*WORK TO DO*:
Can you retype each of the entries below word for word, without changing a single character?
* BEGIN INFORMATION SUPPLIED *
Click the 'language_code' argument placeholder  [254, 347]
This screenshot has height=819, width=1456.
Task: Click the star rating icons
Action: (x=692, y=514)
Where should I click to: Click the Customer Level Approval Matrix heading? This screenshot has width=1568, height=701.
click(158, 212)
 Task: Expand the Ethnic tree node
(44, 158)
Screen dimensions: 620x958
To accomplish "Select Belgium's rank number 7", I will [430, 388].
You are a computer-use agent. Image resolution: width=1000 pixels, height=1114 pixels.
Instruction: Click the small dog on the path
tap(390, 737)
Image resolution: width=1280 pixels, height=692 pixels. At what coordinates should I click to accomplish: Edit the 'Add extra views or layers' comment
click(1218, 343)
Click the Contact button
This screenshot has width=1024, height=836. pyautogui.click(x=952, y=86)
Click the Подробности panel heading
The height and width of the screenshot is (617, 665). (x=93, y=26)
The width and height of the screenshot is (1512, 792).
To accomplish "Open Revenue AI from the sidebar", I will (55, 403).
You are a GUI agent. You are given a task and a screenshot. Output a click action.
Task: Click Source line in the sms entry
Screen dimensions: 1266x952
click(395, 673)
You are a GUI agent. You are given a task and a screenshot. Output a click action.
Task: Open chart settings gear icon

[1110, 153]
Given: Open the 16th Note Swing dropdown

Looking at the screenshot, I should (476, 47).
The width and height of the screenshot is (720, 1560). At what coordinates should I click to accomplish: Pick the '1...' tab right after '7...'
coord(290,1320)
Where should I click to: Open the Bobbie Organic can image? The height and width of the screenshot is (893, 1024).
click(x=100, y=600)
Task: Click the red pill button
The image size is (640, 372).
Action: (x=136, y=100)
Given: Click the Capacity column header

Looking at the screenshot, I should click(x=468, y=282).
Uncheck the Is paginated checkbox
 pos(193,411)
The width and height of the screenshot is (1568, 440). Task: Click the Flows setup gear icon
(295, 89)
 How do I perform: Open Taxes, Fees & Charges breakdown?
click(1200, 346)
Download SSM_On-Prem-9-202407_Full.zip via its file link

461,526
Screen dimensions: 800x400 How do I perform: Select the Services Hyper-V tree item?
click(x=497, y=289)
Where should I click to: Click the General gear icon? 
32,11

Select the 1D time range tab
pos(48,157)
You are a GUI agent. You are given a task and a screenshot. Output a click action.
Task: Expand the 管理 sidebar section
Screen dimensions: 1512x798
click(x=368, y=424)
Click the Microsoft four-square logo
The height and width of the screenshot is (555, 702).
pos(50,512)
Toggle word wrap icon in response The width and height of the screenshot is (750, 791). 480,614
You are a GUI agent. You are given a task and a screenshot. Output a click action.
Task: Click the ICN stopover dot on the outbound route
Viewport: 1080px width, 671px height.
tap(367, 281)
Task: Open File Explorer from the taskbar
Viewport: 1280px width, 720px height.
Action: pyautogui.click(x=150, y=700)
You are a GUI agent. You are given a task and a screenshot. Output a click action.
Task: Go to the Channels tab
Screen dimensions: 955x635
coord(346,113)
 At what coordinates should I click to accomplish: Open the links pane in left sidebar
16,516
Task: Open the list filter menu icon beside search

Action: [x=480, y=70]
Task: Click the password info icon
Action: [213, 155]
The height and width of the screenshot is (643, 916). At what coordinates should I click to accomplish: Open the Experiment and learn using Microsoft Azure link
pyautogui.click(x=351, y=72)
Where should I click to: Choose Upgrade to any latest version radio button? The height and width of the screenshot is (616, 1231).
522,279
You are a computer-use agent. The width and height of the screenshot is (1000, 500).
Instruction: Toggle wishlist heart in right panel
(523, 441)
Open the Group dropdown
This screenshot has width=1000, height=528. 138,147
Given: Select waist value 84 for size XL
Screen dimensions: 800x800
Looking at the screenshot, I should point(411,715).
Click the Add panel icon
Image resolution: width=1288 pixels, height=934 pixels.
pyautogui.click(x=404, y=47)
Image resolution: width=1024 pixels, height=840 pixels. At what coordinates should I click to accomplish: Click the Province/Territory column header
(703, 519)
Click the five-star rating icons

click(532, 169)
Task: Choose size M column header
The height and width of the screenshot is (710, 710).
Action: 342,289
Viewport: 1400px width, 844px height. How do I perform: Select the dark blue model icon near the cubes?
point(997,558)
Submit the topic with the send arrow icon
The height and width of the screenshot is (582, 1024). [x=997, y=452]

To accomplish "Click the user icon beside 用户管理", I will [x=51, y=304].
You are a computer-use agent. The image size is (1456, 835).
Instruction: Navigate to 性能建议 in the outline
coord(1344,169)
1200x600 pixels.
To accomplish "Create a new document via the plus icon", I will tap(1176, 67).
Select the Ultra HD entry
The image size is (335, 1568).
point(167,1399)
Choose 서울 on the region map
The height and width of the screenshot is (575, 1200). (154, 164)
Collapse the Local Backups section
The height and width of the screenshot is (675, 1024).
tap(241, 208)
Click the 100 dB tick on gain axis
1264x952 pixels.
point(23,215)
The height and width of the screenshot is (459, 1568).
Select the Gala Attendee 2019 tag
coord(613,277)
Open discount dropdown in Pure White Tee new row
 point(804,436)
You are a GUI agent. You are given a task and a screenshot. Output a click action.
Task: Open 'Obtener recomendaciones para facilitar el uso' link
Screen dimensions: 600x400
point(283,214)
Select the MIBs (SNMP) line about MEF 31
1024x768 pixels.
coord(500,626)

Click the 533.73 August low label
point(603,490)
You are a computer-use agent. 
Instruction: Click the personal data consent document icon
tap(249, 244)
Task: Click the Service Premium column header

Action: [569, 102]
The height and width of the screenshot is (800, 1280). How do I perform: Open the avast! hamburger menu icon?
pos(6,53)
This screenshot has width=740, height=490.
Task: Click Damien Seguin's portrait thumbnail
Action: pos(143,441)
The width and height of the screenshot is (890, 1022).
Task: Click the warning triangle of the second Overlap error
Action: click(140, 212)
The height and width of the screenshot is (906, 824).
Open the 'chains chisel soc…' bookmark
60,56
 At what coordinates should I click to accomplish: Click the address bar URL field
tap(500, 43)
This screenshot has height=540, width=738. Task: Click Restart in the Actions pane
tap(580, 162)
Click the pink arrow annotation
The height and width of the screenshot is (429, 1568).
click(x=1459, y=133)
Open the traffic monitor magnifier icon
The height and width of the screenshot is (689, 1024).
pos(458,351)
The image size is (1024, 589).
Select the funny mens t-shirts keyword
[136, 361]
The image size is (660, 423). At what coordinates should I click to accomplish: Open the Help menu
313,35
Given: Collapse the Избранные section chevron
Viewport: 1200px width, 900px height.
* END INFORMATION SUPPLIED *
*OUTPUT FOR THIS EXERCISE*:
Click the 'language_code' argument placeholder  [254, 347]
This screenshot has height=819, width=1456.
Task: Click the star rating icons
Action: (x=692, y=514)
Where should I click to: Click the Customer Level Approval Matrix heading? This screenshot has width=1568, height=701.
click(158, 212)
 Task: Expand the Ethnic tree node
(44, 158)
Screen dimensions: 620x958
To accomplish "Select Belgium's rank number 7", I will [430, 388].
You are a computer-use agent. Image resolution: width=1000 pixels, height=1114 pixels.
Instruction: Click the small dog on the path
tap(390, 737)
Image resolution: width=1280 pixels, height=692 pixels. At what coordinates should I click to accomplish: Edit the 'Add extra views or layers' comment
click(1218, 343)
Click the Contact button
This screenshot has width=1024, height=836. pyautogui.click(x=952, y=86)
Click the Подробности panel heading
The height and width of the screenshot is (617, 665). (x=93, y=26)
The width and height of the screenshot is (1512, 792).
To accomplish "Open Revenue AI from the sidebar", I will (55, 403).
You are a GUI agent. You are given a task and a screenshot. Output a click action.
Task: Click Source line in the sms entry
Screen dimensions: 1266x952
click(395, 673)
You are a GUI agent. You are given a task and a screenshot. Output a click action.
Task: Open chart settings gear icon

[1110, 153]
Given: Open the 16th Note Swing dropdown

Looking at the screenshot, I should (476, 47).
The width and height of the screenshot is (720, 1560). At what coordinates should I click to accomplish: Pick the '1...' tab right after '7...'
coord(290,1320)
Where should I click to: Open the Bobbie Organic can image? The height and width of the screenshot is (893, 1024).
click(x=100, y=600)
Task: Click the red pill button
The image size is (640, 372).
Action: (x=136, y=100)
Given: Click the Capacity column header

Looking at the screenshot, I should click(x=468, y=282).
Uncheck the Is paginated checkbox
 pos(193,411)
The width and height of the screenshot is (1568, 440). Task: Click the Flows setup gear icon
(295, 89)
 How do I perform: Open Taxes, Fees & Charges breakdown?
click(1200, 346)
Download SSM_On-Prem-9-202407_Full.zip via its file link

461,526
Screen dimensions: 800x400 How do I perform: Select the Services Hyper-V tree item?
click(x=497, y=289)
Where should I click to: Click the General gear icon? 
32,11

Select the 1D time range tab
pos(48,157)
You are a GUI agent. You are given a task and a screenshot. Output a click action.
Task: Expand the 管理 sidebar section
Screen dimensions: 1512x798
click(x=368, y=424)
Click the Microsoft four-square logo
The height and width of the screenshot is (555, 702).
pos(50,512)
Toggle word wrap icon in response The width and height of the screenshot is (750, 791). 480,614
You are a GUI agent. You are given a task and a screenshot. Output a click action.
Task: Click the ICN stopover dot on the outbound route
Viewport: 1080px width, 671px height.
tap(367, 281)
Task: Open File Explorer from the taskbar
Viewport: 1280px width, 720px height.
Action: pyautogui.click(x=150, y=700)
You are a GUI agent. You are given a task and a screenshot. Output a click action.
Task: Go to the Channels tab
Screen dimensions: 955x635
coord(346,113)
 At what coordinates should I click to accomplish: Open the links pane in left sidebar
16,516
Task: Open the list filter menu icon beside search

Action: [x=480, y=70]
Task: Click the password info icon
Action: [213, 155]
The height and width of the screenshot is (643, 916). At what coordinates should I click to accomplish: Open the Experiment and learn using Microsoft Azure link
pyautogui.click(x=351, y=72)
Where should I click to: Choose Upgrade to any latest version radio button? The height and width of the screenshot is (616, 1231).
522,279
You are a computer-use agent. The width and height of the screenshot is (1000, 500).
Instruction: Toggle wishlist heart in right panel
(523, 441)
Open the Group dropdown
This screenshot has width=1000, height=528. 138,147
Given: Select waist value 84 for size XL
Screen dimensions: 800x800
Looking at the screenshot, I should point(411,715).
Click the Add panel icon
Image resolution: width=1288 pixels, height=934 pixels.
pyautogui.click(x=404, y=47)
Image resolution: width=1024 pixels, height=840 pixels. At what coordinates should I click to accomplish: Click the Province/Territory column header
(703, 519)
Click the five-star rating icons

click(532, 169)
Task: Choose size M column header
The height and width of the screenshot is (710, 710).
Action: 342,289
Viewport: 1400px width, 844px height. How do I perform: Select the dark blue model icon near the cubes?
point(997,558)
Submit the topic with the send arrow icon
The height and width of the screenshot is (582, 1024). [x=997, y=452]

To accomplish "Click the user icon beside 用户管理", I will [x=51, y=304].
You are a computer-use agent. The image size is (1456, 835).
Instruction: Navigate to 性能建议 in the outline
coord(1344,169)
1200x600 pixels.
To accomplish "Create a new document via the plus icon", I will tap(1176, 67).
Select the Ultra HD entry
The image size is (335, 1568).
point(167,1399)
Choose 서울 on the region map
The height and width of the screenshot is (575, 1200). (154, 164)
Collapse the Local Backups section
The height and width of the screenshot is (675, 1024).
tap(241, 208)
Click the 100 dB tick on gain axis
1264x952 pixels.
point(23,215)
The height and width of the screenshot is (459, 1568).
Select the Gala Attendee 2019 tag
coord(613,277)
Open discount dropdown in Pure White Tee new row
 point(804,436)
You are a GUI agent. You are given a task and a screenshot. Output a click action.
Task: Open 'Obtener recomendaciones para facilitar el uso' link
Screen dimensions: 600x400
point(283,214)
Select the MIBs (SNMP) line about MEF 31
1024x768 pixels.
coord(500,626)

Click the 533.73 August low label
point(603,490)
You are a computer-use agent. 
Instruction: Click the personal data consent document icon
tap(249, 244)
Task: Click the Service Premium column header

Action: [569, 102]
The height and width of the screenshot is (800, 1280). How do I perform: Open the avast! hamburger menu icon?
pos(6,53)
This screenshot has width=740, height=490.
Task: Click Damien Seguin's portrait thumbnail
Action: pos(143,441)
The width and height of the screenshot is (890, 1022).
Task: Click the warning triangle of the second Overlap error
Action: click(140, 212)
The height and width of the screenshot is (906, 824).
Open the 'chains chisel soc…' bookmark
60,56
 At what coordinates should I click to accomplish: Click the address bar URL field
tap(500, 43)
This screenshot has height=540, width=738. Task: Click Restart in the Actions pane
tap(580, 162)
Click the pink arrow annotation
The height and width of the screenshot is (429, 1568).
click(x=1459, y=133)
Open the traffic monitor magnifier icon
The height and width of the screenshot is (689, 1024).
pos(458,351)
The image size is (1024, 589).
Select the funny mens t-shirts keyword
[136, 361]
The image size is (660, 423). At what coordinates should I click to accomplish: Open the Help menu
313,35
Given: Collapse the Избранные section chevron
Viewport: 1200px width, 900px height.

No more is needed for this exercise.